INPUT RECORDS below:

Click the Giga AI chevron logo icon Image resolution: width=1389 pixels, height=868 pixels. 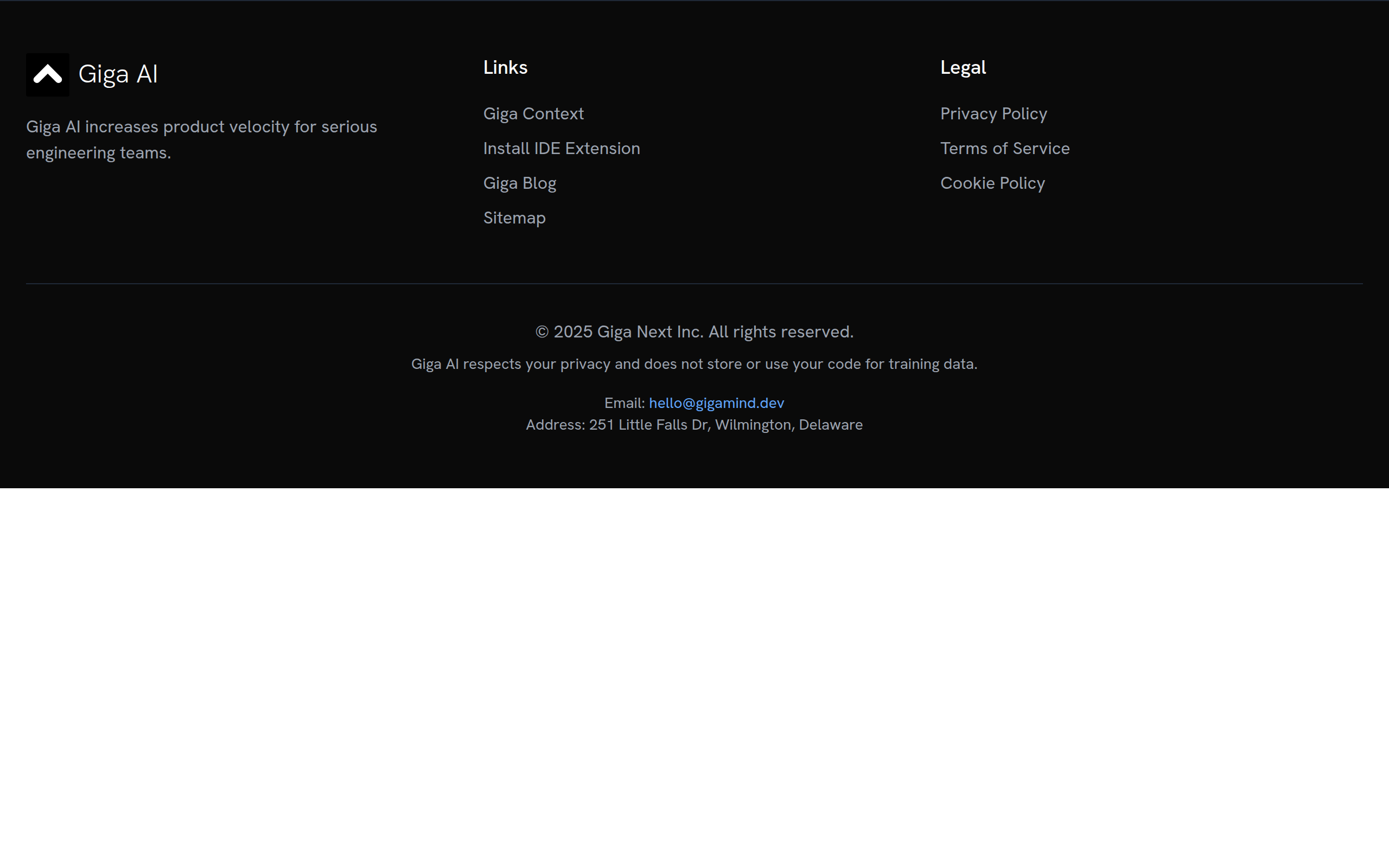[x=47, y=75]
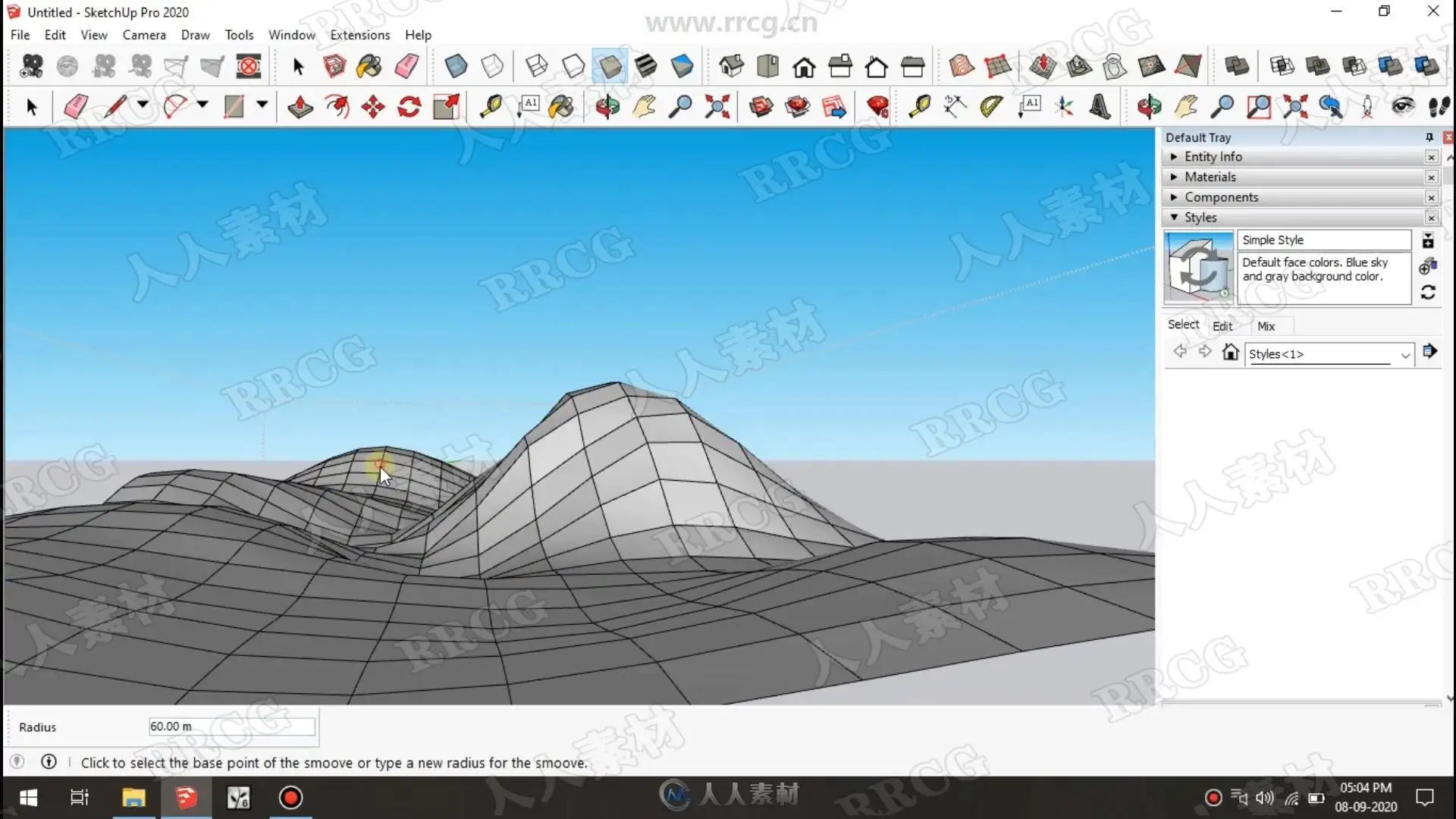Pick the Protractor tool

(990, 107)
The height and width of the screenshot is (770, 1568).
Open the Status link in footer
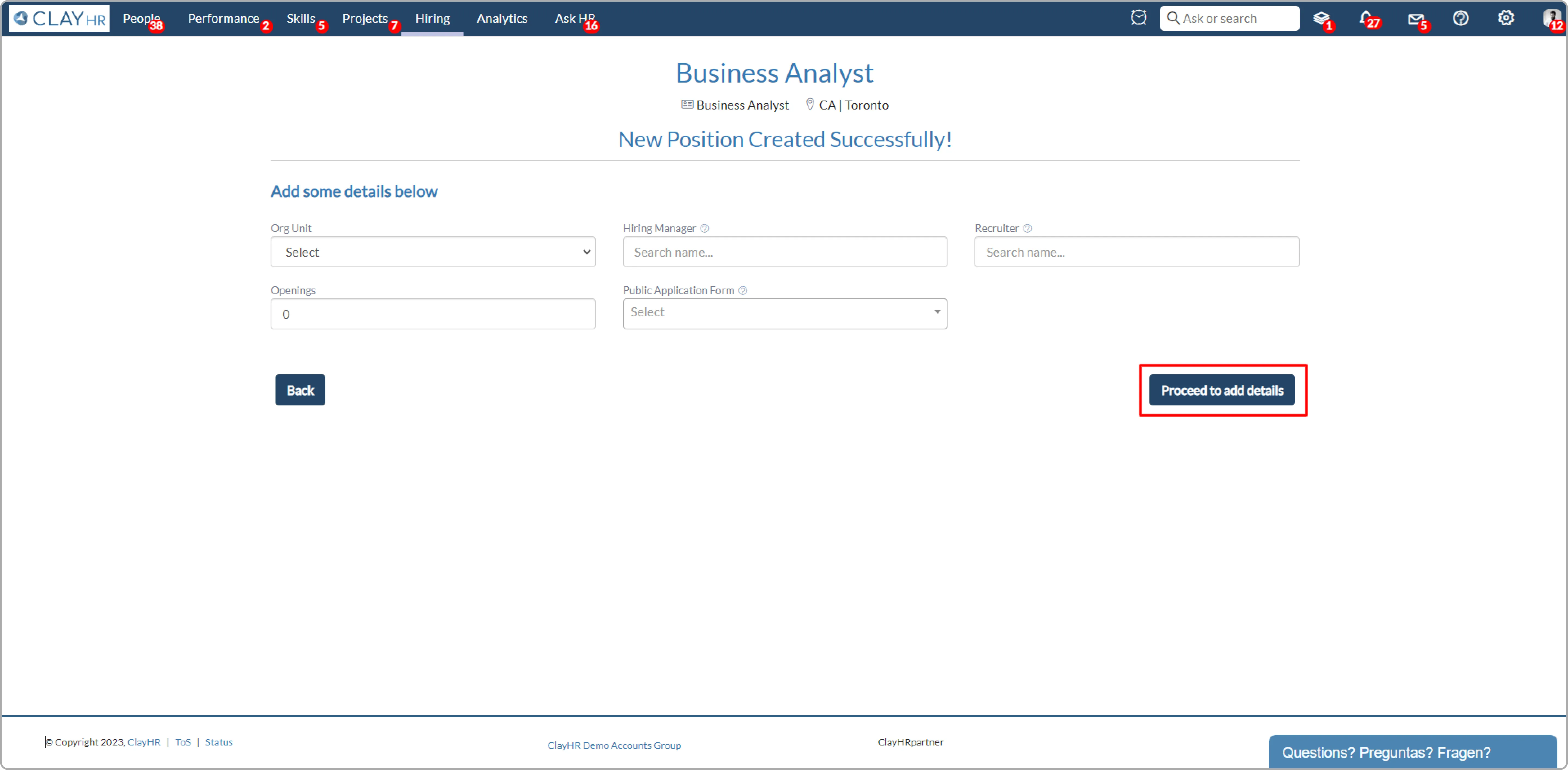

End of INPUT RECORDS.

**WHAT IS EXPECTED**
From the line containing "The height and" down to the last line of the entries above, set down every line exactly. Omit all pictures.

**ANSWER AREA**
The height and width of the screenshot is (770, 1568).
Open the Status link in footer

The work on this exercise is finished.